## Exercise
Please update the reading-habits text starting at "I read while" and ending at "with great force.", replacing "natural break" with "good stopping point", and write out that part in full.

## Source text
━━━━━━━━━━━━━━━━━━━━━━━━━━━━━━

Got this from my doppelganger (another blogger/reviewer/toiler in obscure corners of publishing/resident of New Jersey) Rob B:
What is your favorite drink while reading?
I mostly read while commuting these days, so I'm not drinking at the same time. I most usually have water otherwise.
Do you tend to mark your books as you read, or does the idea of writing in books horrify you?
It doesn't horrify me the way it did when I was young and innocent: several years of marking up books for production purposes (and knowing that two old books must die for a new edition to be born) cured me of that. But I tend just to put little pencil marks in for passages I want to quote; I'm not a margin-scribbler.
How do you keep your place while reading a book? Bookmark? Dog-ears? Laying the book flat open?
Bookmarks. Sometimes I'll dog-ear pages to mark a quote, but that's about it.
Fiction, nonfiction, or both?
Both, more or less alternating, these days. (Though with a lot of comics/graphic novels/manga as well, and those are nearly all fiction.)
Are you a person who tends to read to the end of a chapter, or can you stop anywhere?
I read while commuting, so I often have to stop reading because I'm where I need to be. I do try to stop at a natural break, but it doesn't always happen.
Are you the type of person to throw a book across the room or on the floor if the author irritates you?
Authors irritate me all day long; I work in publishing. I try not to hold that against their books. When books annoy me, they may be cast aside lightly, but I generally don't hurl any with great force.
If you come across an unfamiliar word, do you stop and look it up right away?
No. I usually can't, for one thing.
What are you currently reading?
I need to do a bookmark inventory -- since I've got them in at least two dozen books scattered across the house -- but the main thing I'm reading now is Michael Lewis's The Big Short.
What is the last book you bought?
I believe the last thing I picked up to add to my pile on my last trip to a store selling book-shaped objects was Grendel: God and the Devil by Matt Wagner, John K. Snyder III, Jay Geldhoff, and Bernie Mireault. The last just-words book that I picked up similarly was The Sad Tale of the Brothers Grossbart by Jesse Bullington.

━━━━━━━━━━━━━━━━━━━━━━━━━━━━━━

## Source data

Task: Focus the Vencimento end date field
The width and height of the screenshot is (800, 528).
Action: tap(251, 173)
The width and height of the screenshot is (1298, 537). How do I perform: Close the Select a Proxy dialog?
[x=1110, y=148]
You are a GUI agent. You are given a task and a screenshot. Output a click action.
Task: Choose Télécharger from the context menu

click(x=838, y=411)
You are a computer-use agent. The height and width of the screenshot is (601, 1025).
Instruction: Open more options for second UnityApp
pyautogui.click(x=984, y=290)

━━━━━━━━━━━━━━━━━━━━━━━━━━━━━━

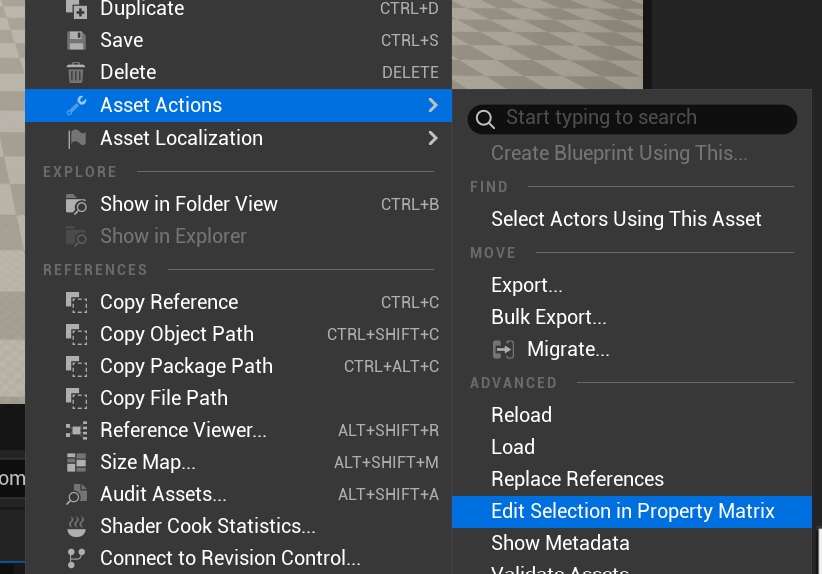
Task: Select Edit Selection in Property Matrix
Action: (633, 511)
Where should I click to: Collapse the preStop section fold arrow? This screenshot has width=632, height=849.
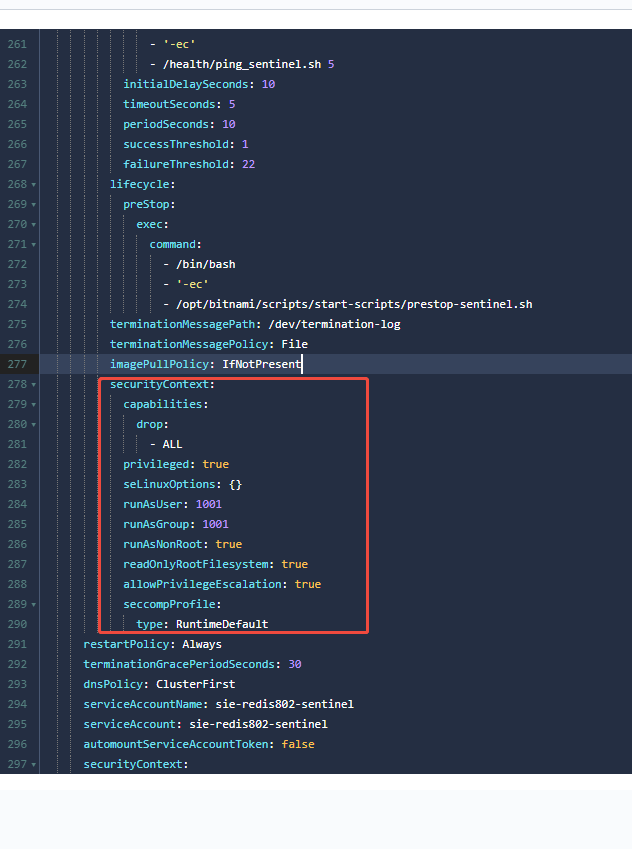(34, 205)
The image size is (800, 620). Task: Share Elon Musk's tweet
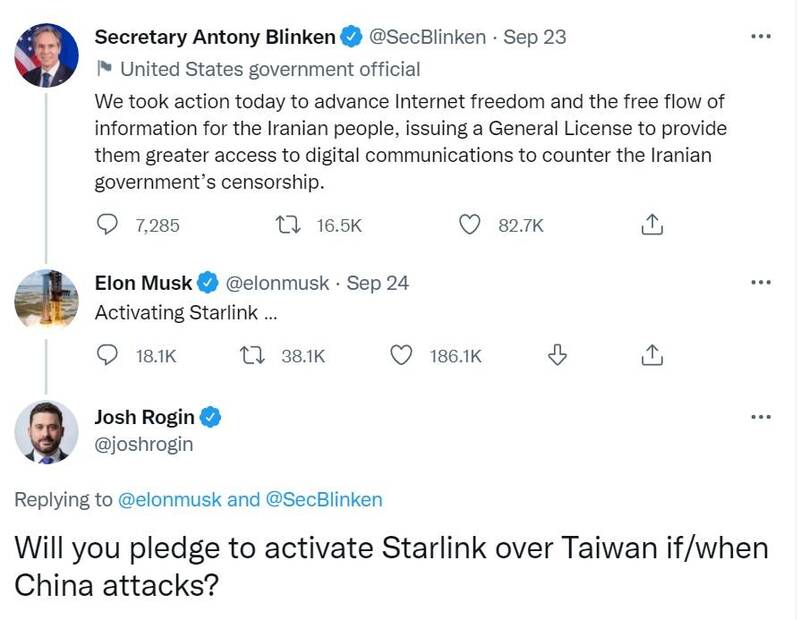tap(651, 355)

━━━━━━━━━━━━━━━━━━━━━━━━━━━━━━

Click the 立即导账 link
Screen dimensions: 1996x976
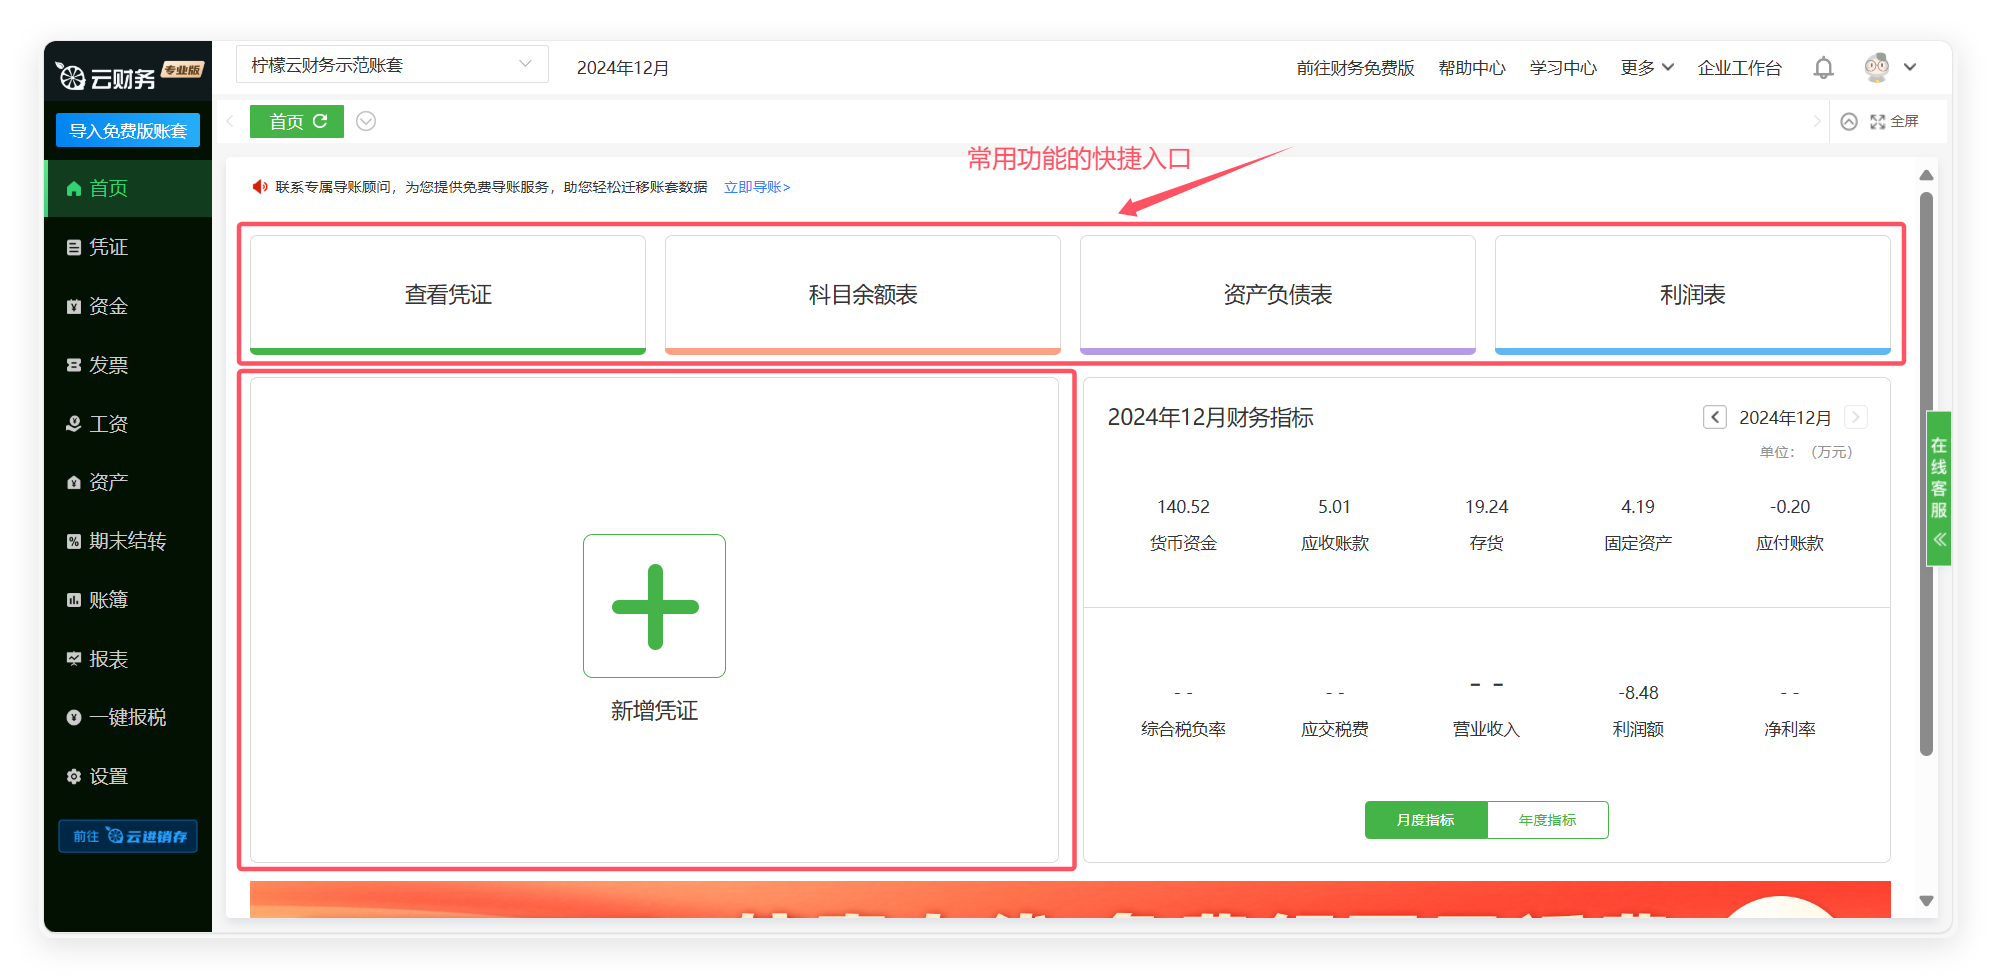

━━━━━━━━━━━━━━━━━━━━━━━━━━━━━━

## Answer to this exercise
I read while commuting, so I often have to stop reading because I'm where I need to be. I do try to stop at a good stopping point, but it doesn't always happen.
Are you the type of person to throw a book across the room or on the floor if the author irritates you?
Authors irritate me all day long; I work in publishing. I try not to hold that against their books. When books annoy me, they may be cast aside lightly, but I generally don't hurl any with great force.